Even his challenge to Stefanik, which drew a public shot from Trump, allowed Roy to burnish his credentials as a conservative willing to take on the establishment. He notes that his first act as a congressman was to back Jim Jordan over Kevin McCarthy to be minority leader, and Roy won’t commit now to voting for McCarthy as speaker in 2023 if Republicans take the House: “I never commit to those sorts of things ahead of time.” Asked if he would rule out running for any spot in House leadership, including speaker if the GOP wins a majority, Roy says: “I would never rule anything out. I would never suggest to you that . . . that’s what my focus is here.”

Although he’s mostly gotten back on track with the GOP base, the one thing Roy hasn’t done is recant his criticism of Trump’s efforts to overturn the election. “I spoke loudly and forcefully about what I believe because I believe it’s my duty to do that,” Roy says.

The question hanging over the Republican Party is what happens if Trump runs again in 2024. If he does, and suffers a defeat, will he try to overturn it as illegitimate, 2020-style? It remains extremely unlikely that he could get Congress to do so. There were many guardrails that stopped him from getting close in 2020: The courts, many GOP state legislators, state and local election officials, and pro-Trump governors refused to go along with the scheme. The current terms of Republican senators who strongly opposed Trump’s post-election efforts — Ben Sasse, Susan Collins, Mitch McConnell, Tom Cotton, Bill Cassidy, and others — don’t expire until 2027.

But it’s worth taking seriously the small chance of a catastrophic event.

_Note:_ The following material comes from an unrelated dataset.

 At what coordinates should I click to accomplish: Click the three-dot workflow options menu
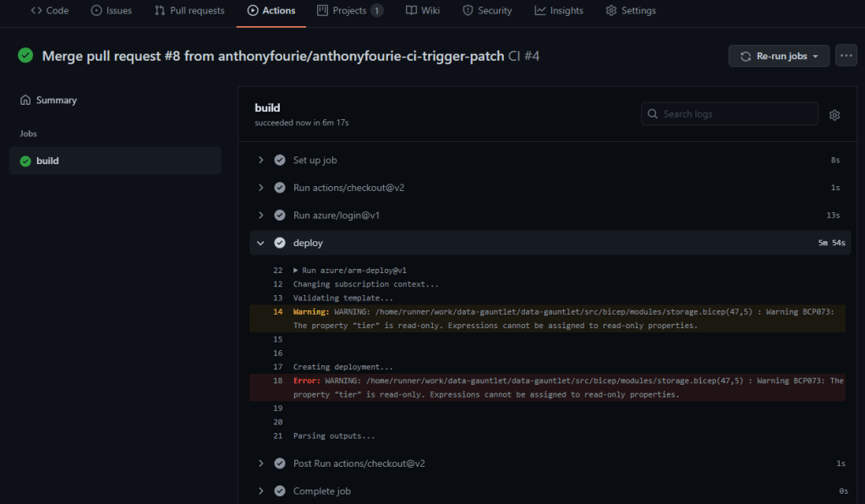coord(846,56)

If history repeats itself in 2024 but some of the guardrails fail, it could depend on Republican senators and congressmen like Roy to ensure that America remains a republic.

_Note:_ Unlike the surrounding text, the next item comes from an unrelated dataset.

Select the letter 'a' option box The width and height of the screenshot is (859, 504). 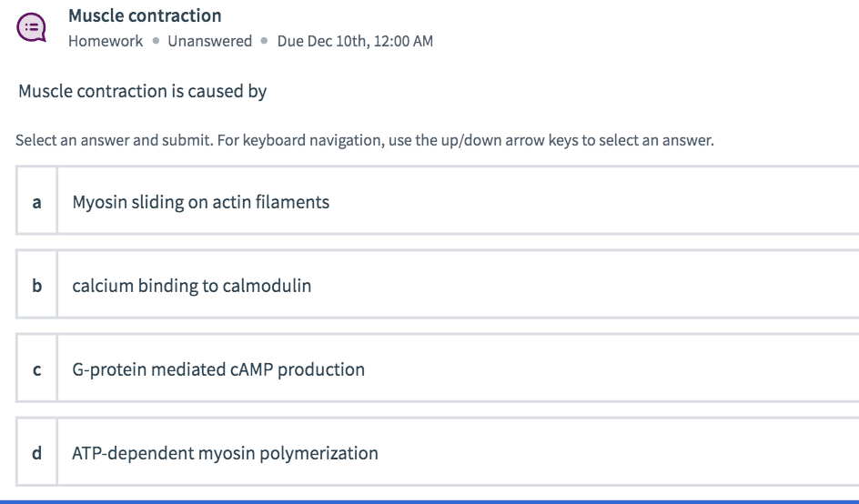pos(36,202)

What does Roy say to voters concerned that Republicans would go along with a scheme to overturn the results of the Electoral College in 2024 if they control Congress and had the power to do it?

He answers at first by saying that, “if Joe Biden continues to do what he does, then you’re gonna have a landslide along the lines of 1980 in the wake of Jimmy Carter. . . . That’s what I actually believe. I don’t think it will be close.”

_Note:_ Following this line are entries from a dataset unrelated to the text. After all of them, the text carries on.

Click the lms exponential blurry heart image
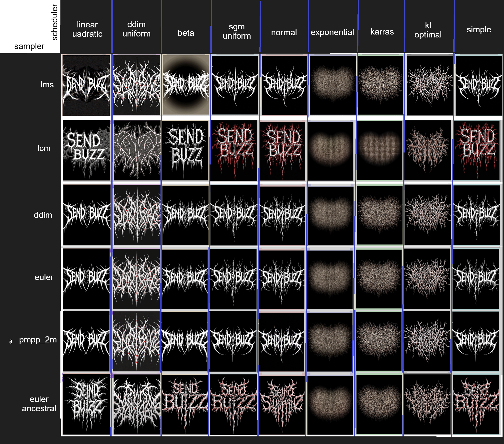 pos(333,85)
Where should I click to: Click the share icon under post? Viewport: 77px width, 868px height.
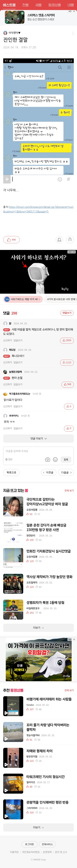[x=70, y=240]
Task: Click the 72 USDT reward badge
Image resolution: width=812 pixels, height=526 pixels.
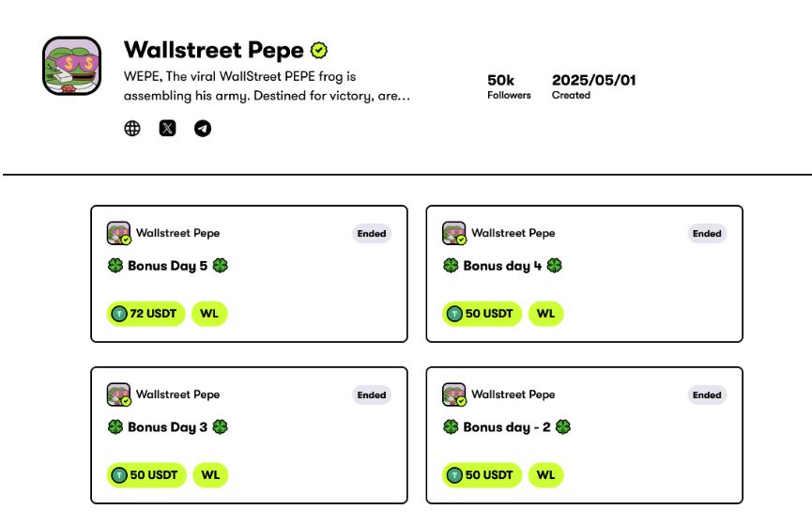Action: [x=146, y=314]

“To answer your question directly, there’s a reason I took the position I took,” Roy continues. “The rule of law must govern. The rule of law must be what decides. I neither want, you know, a Nancy Pelosi House of Representatives to make a determination over the will and interest of Texans in terms of our electors any more than I want a hypothetical Republican” leader to do the same.

“Under the Twelfth Amendment of the Constitution, the states send us the electors, and then we count the electors,” he says. “Otherwise our whole federal system gets turned on its head, and we’re more like a parliament than we are a republic.”

Roy notes that the Electoral Count Act of 1887 ought to come into play only when states send competing slates of electors, as has occurred on rare occasions in U.S. history. But what if a GOP-controlled state legislature actually did send a competing slate of electors to Washington in 2024?

Roy notes that the courts would litigate contested claims, but if members of Congress were actually presented with competing slates of electors, “you choose to accept or reject either of those slates of electors. . . . Then we just have to use our judgment based on the statute.”

How can Roy assure his constituents that his best judgment would be to vote to certify the electors of the candidate who actually received the most votes in a contested state? Roy says simply, pointing to his votes on January 6: “Because that’s what I did.”